All nine of TransAdelaide's 2000 class trains – built in the 1980s – were taken out of service at 5pm, upsetting travel plans for an estimated 1000 commuters on the Noarlunga and Grange lines.
TransAdelaide said weekend services had not been affected but an announcement on whether the trains would remain out of action, resulting in further disruptions, would be made later this morning.
Problems with the 2000 class trains were raised after the driver of one of the trains complained of vibrations on Thursday and inspections on Friday showed the tail shaft had malfunctioned.
A tail shaft transfers power from the engine to the wheels.
"The trains were withdrawn from service because of concerns about their safe operation," TransAdelaide spokesman Bill Watson said.
Passengers left stranded on Friday evening by the cancellation of six trains were critical of the way TransAdelaide handled the service interruptions.
"TransAdelaide handled the situation very poorly," bank officer and regular commuter David Coombe, of Hallett Cove, said.
"There was no explanation why some trains were cancelled or any apologies for the disruption to services."
Stephanie Bostock, a 23-year-old administration officer, was also caught in the confusion.
"People were getting angry and upset at the lack of information.

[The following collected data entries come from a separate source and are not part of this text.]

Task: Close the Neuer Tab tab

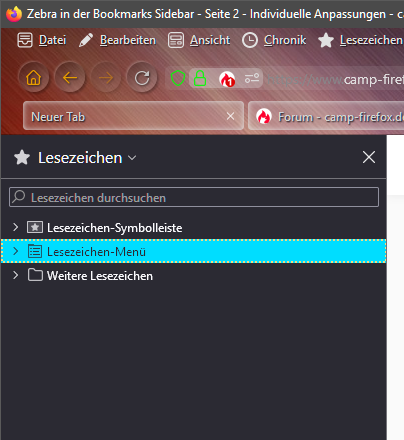Action: tap(230, 116)
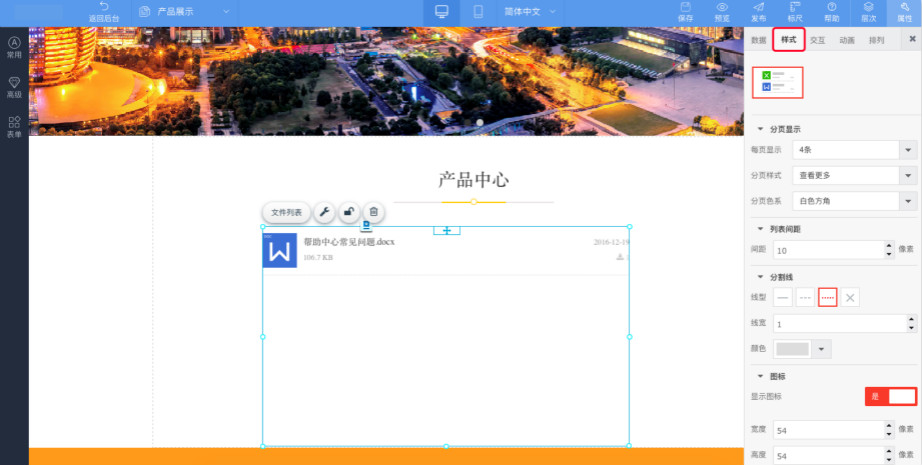Click the 发布 publish icon
This screenshot has width=922, height=465.
coord(758,12)
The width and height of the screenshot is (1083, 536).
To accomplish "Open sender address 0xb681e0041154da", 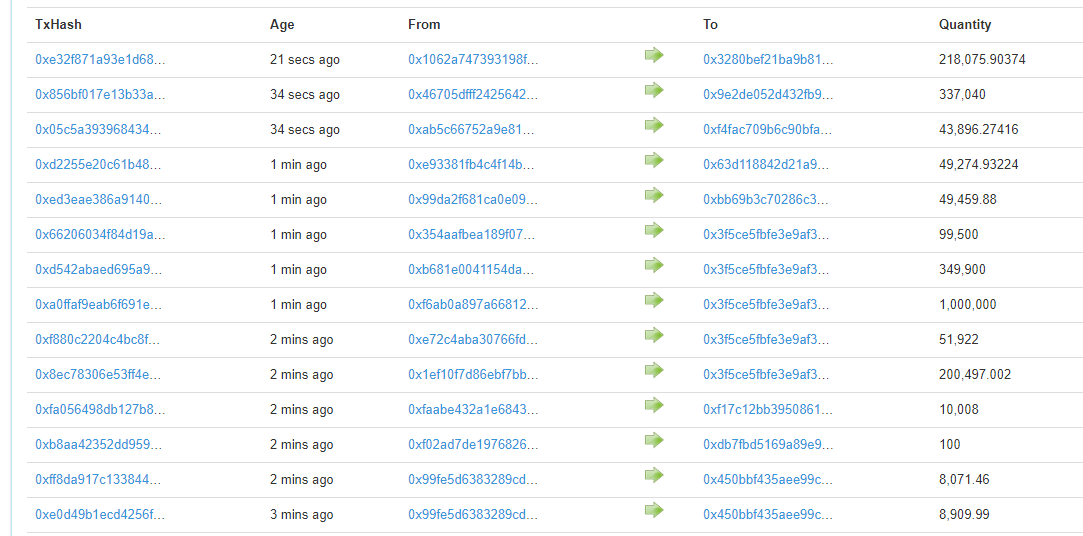I will point(472,270).
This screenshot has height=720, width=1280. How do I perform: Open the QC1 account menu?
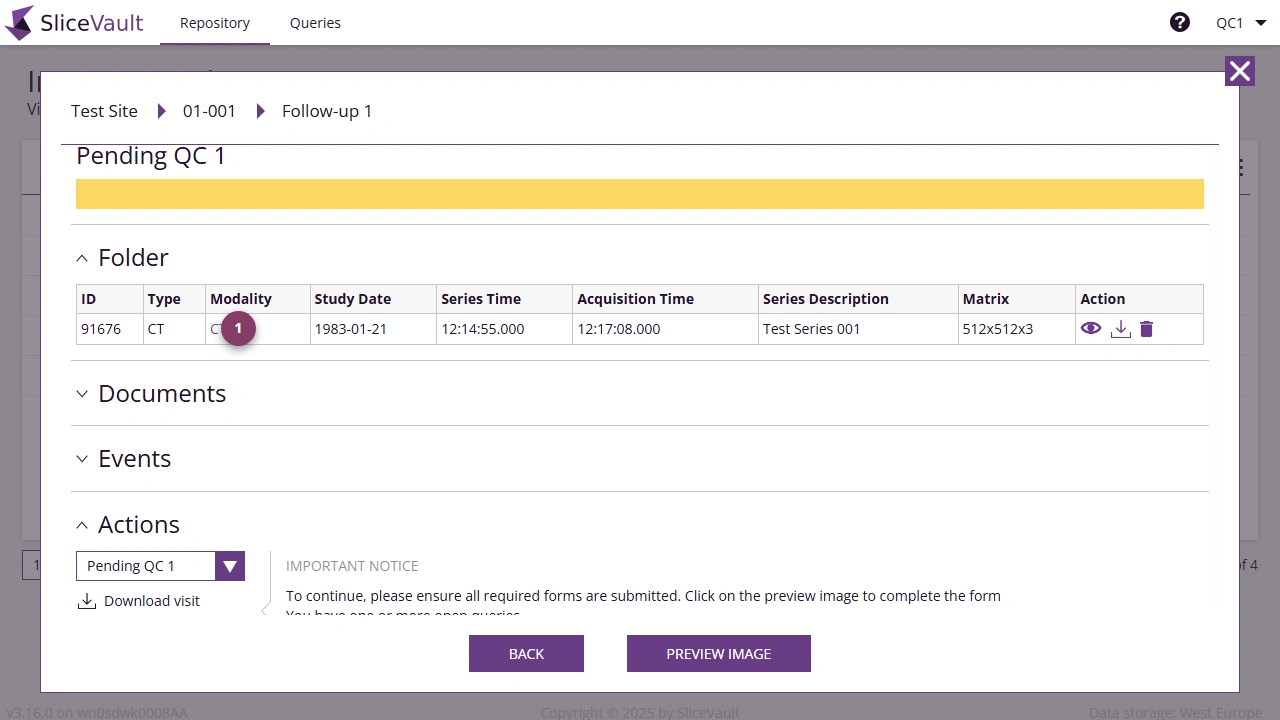tap(1240, 22)
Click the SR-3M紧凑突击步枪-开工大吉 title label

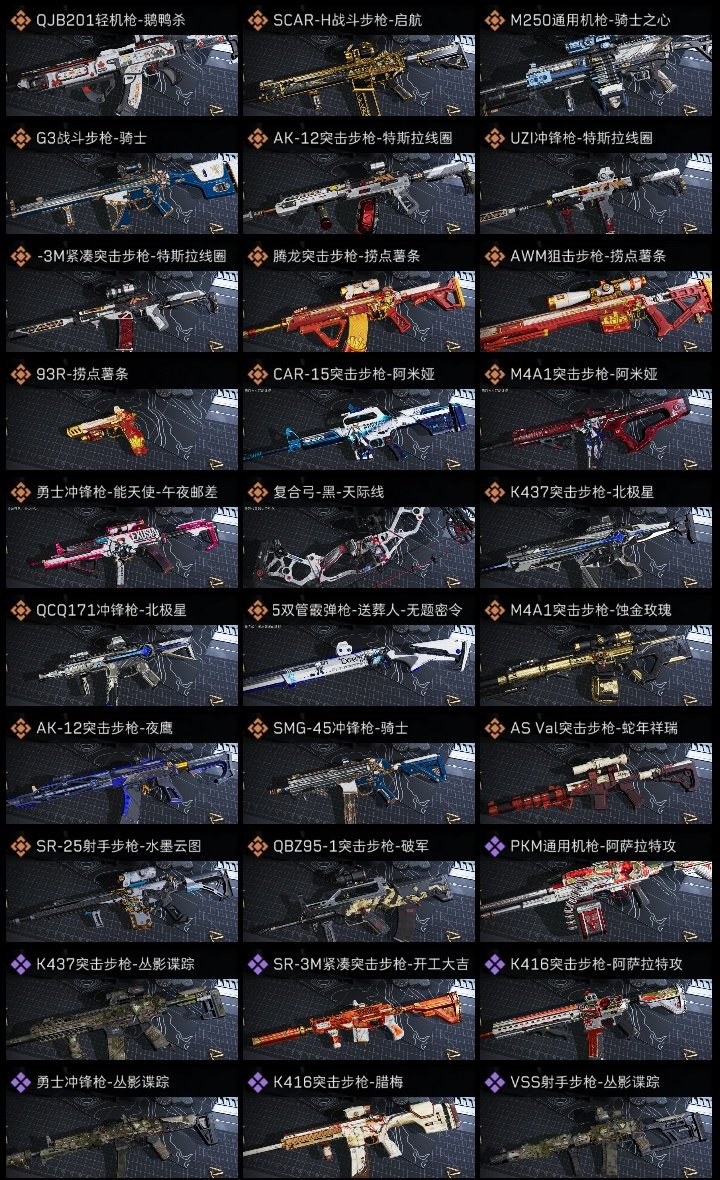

Some thought there had been an accident on the line and wondered if any trains should be running," the Noarlunga resident said.
Mr Watson said yesterday the passengers' criticism was unfounded.
"I don't accept that passengers were left in the dark," he said.
"Information was provided over the PA and by staff on the platforms."
Maintenance tests during the weekend would determine what needs to be done to ensure the trains' safe operation.